【发布时间】:2021-08-25 02:27:56
【问题描述】:
我正在尝试将TF Tokenizer 用于 NLP 模型
from tensorflow.keras.preprocessing.text import Tokenizer
tokenizer = Tokenizer(num_words=200, split=" ")
sample_text = ["This is a sample sentence1 created by sample person AB.CDEFGHIJKLMNOPQRSTUVWXYZ",
"This is another sample sentence1 created by another sample person AB.CDEFGHIJKLMNOPQRSTUVWXYZ"]
tokenizer.fit_on_texts(sample_text)
print (tokenizer.texts_to_sequences(["sample person AB.CDEFGHIJKLMNOPQRSTUVWXYZ"]))
操作:
[[1, 7, 8, 9]]
Word_Index:
print(tokenizer.index_word[8]) ===> 'ab'
print(tokenizer.index_word[9]) ===> 'cdefghijklmnopqrstuvwxyz'
问题在于tokenizer 在这种情况下基于. 创建令牌。
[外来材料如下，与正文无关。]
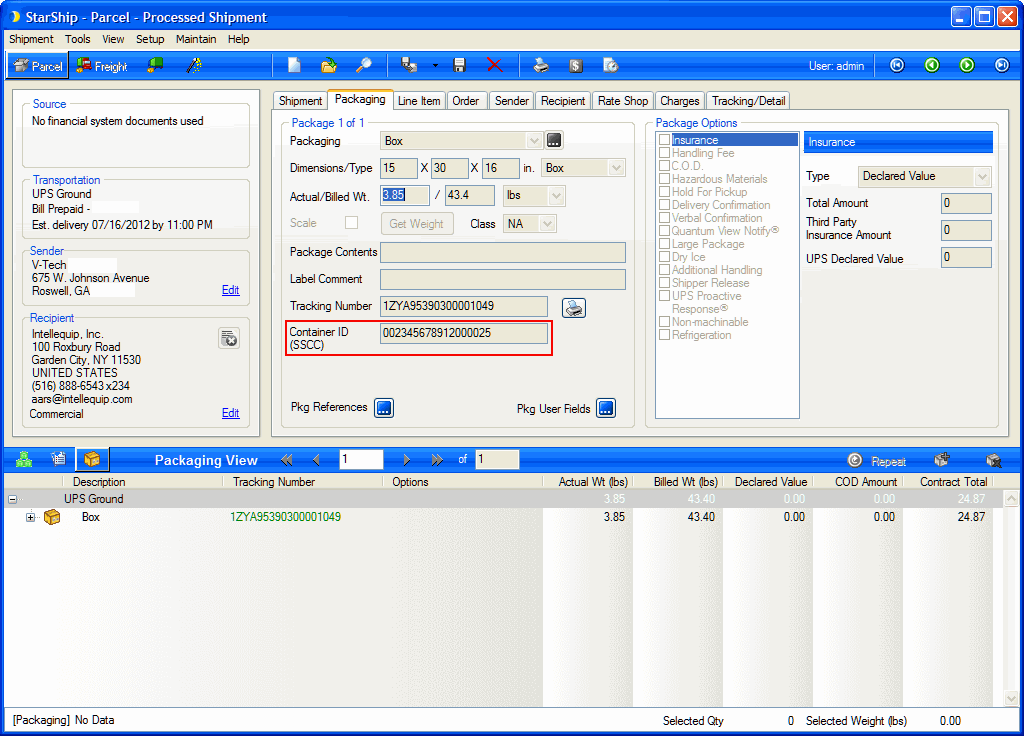
Task: Save the current shipment
Action: (459, 64)
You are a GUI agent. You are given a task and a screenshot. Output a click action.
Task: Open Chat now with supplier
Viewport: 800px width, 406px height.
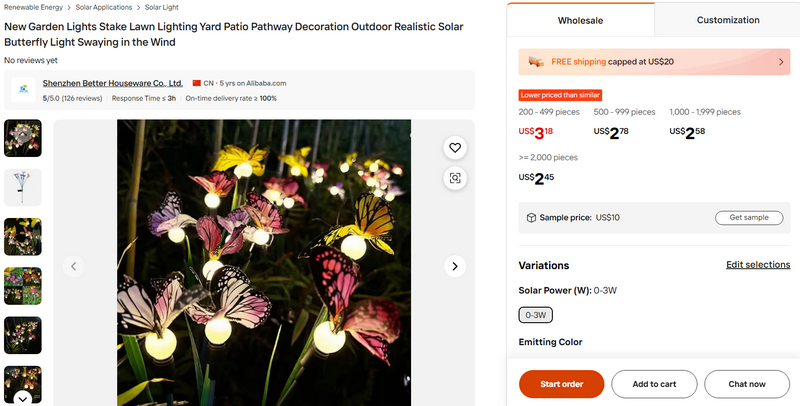pyautogui.click(x=746, y=384)
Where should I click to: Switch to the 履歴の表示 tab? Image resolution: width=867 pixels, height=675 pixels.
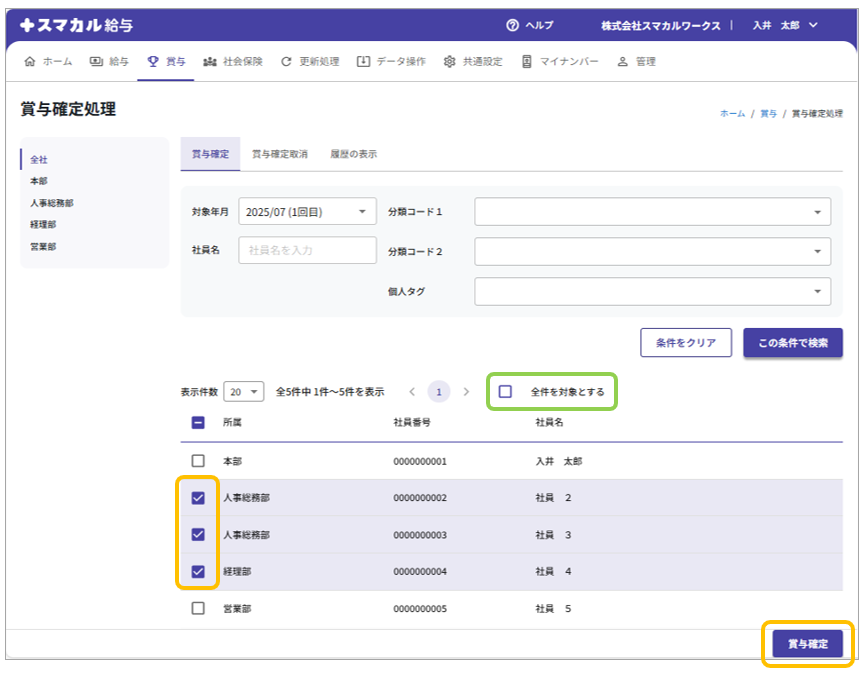[x=355, y=154]
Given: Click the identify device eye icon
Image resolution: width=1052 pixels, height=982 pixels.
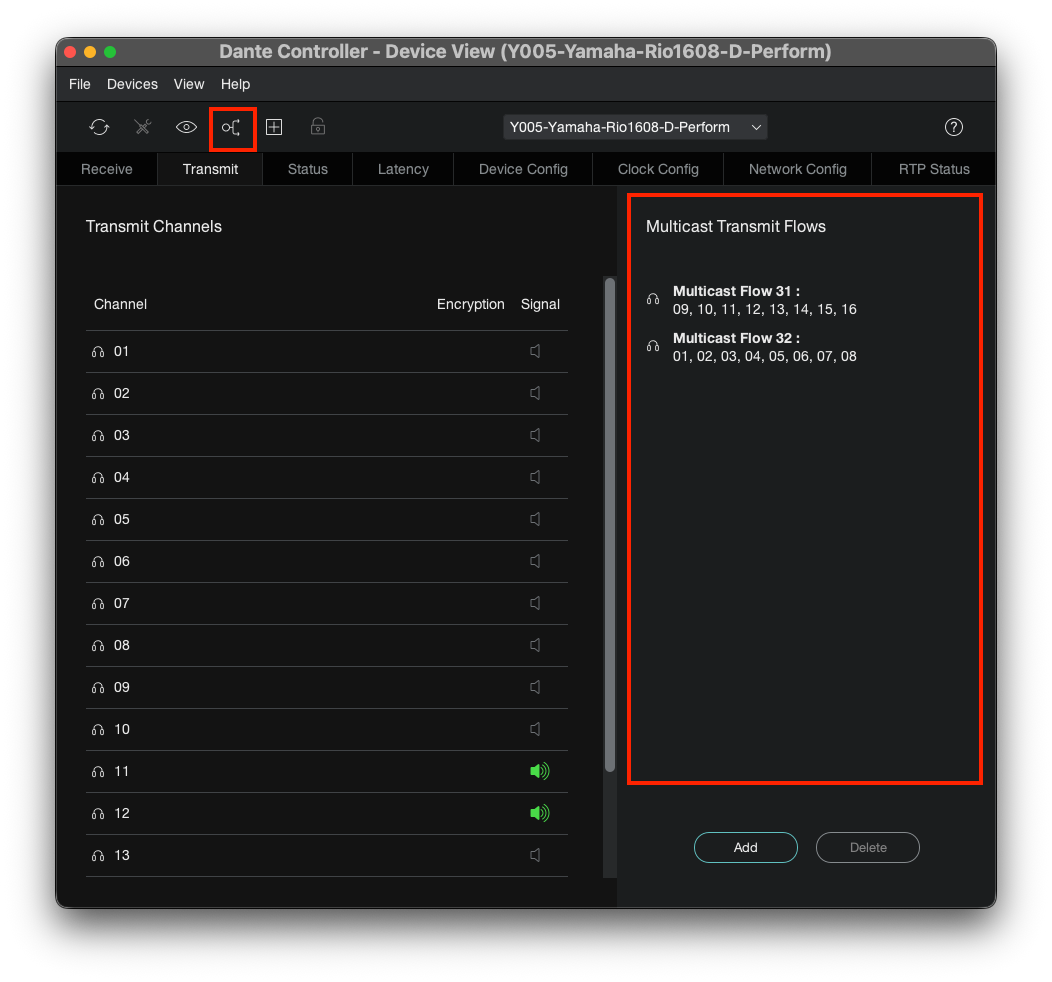Looking at the screenshot, I should 186,127.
我在Tokenizer 中给出split = " ",所以我期待以下操作:
[[1,7,8]], where tokenizer.index_word[8] should be 'ab.cdefghijklmnopqrstuvwxyz'
正如我希望标记器基于space (" ") 而不是任何special characters 创建words
如何让tokenizer 只在spaces 上创建令牌?
【问题讨论】:
标签: tensorflow keras text tensorflow2.0